Satu Komando Menjaga Marwah Kiai, Pesantren, dan Nahdlatul Ulama
TROPEDO.ID — Dalam sejarah panjang perjalanan bangsa, pesantren dan para kiai selalu menjadi pilar moral yang menjaga keutuhan nilai-nilai keagamaan, kebangsaan, dan kemanusiaan. Dari rahim pesantren lahir para pejuang, pendidik, dan tokoh bangsa yang tidak hanya berjuang di medan dakwah, tetapi juga di medan pertempuran mempertahankan kemerdekaan. Maka, menjaga kehormatan kiai berarti menjaga jantung moral bangsa.
Kini, tantangan yang dihadapi para kiai bukan lagi ancaman fisik seperti masa penjajahan dulu. Ancaman itu telah bergeser menjadi serangan naratif—serangan yang datang melalui framing negatif di media, yang menggiring opini publik dengan cara halus namun berbahaya.

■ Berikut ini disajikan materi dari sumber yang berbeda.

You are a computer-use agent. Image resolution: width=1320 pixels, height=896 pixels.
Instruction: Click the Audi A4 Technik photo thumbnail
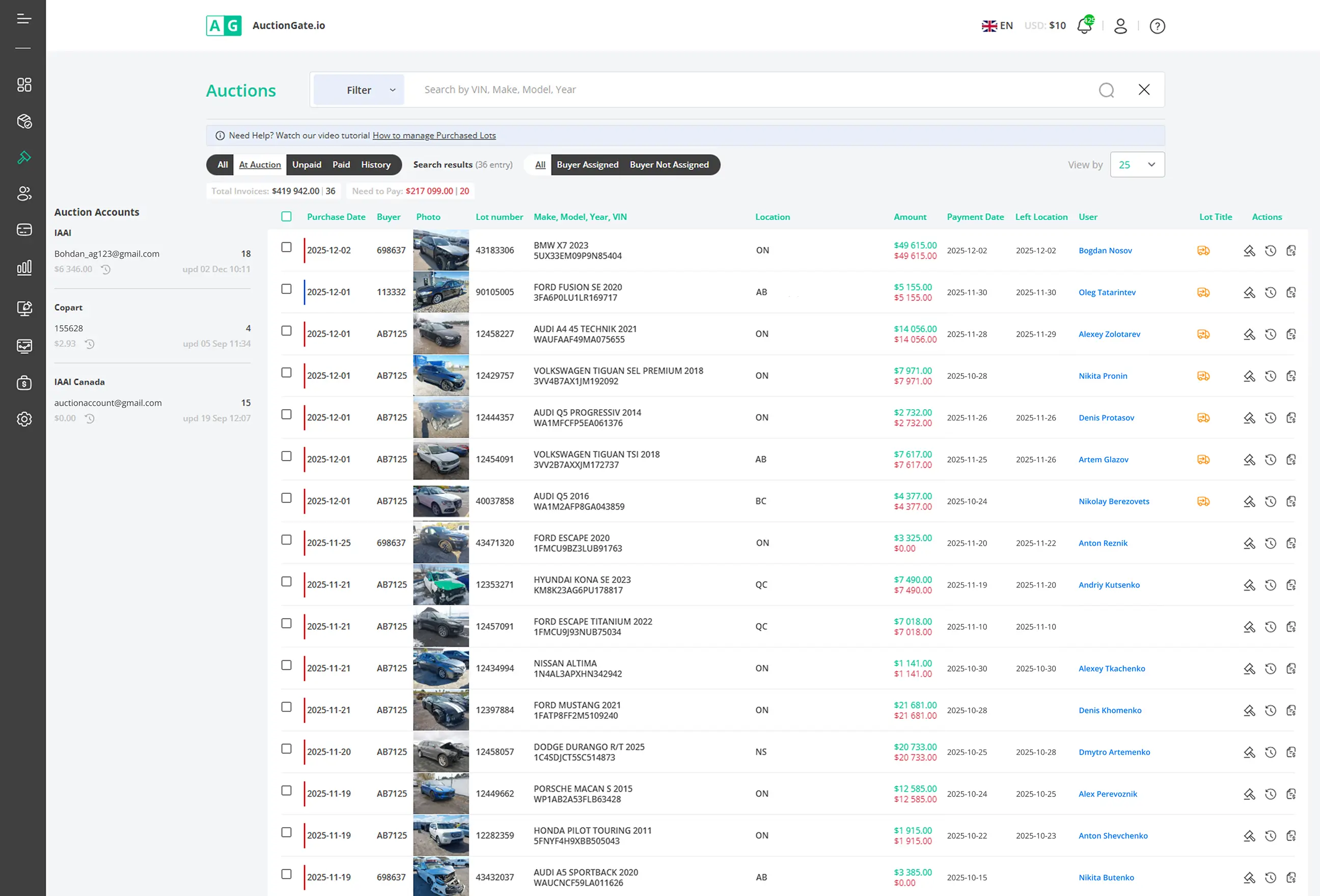[x=441, y=334]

Ketika penghormatan santri terhadap kiai disamakan dengan feodalisme, atau hubungan guru dan murid direduksi menjadi relasi kuasa, maka sesungguhnya sedang berlangsung upaya sistematis untuk merusak nilai luhur tradisi pesantren.
Perlu ditegaskan, kiai bukan komoditas pemberitaan. Relasi kiai dan santri bukan relasi kekuasaan, melainkan relasi spiritual dan intelektual yang berakar pada keikhlasan, ketulusan, serta pengabdian. Pendidikan pesantren adalah sistem yang menanamkan adab sebelum ilmu, keteladanan sebelum teori. Ketika media menampilkan narasi yang tendensius, hal itu bukan sekadar pelanggaran etika jurnalistik, tetapi juga bentuk penghinaan terhadap warisan budaya dan spiritual bangsa.
Kami di Gerakan Pemuda Ansor memegang teguh dua mandat utama: menjaga NKRI dan menjaga kiai.
Itulah khittah perjuangan yang tidak boleh goyah. Maka, dalam situasi seperti ini, seluruh kader Ansor dan Banser di seluruh penjuru negeri harus berdiri tegak dalam satu komando. Kita tidak menolak kritik, selama disampaikan dengan cara yang beradab dan membangun. Namun, bila marwah ulama dan lembaga pendidikan agama dilecehkan, maka kita wajib tampil membela dengan cara yang bermartabat.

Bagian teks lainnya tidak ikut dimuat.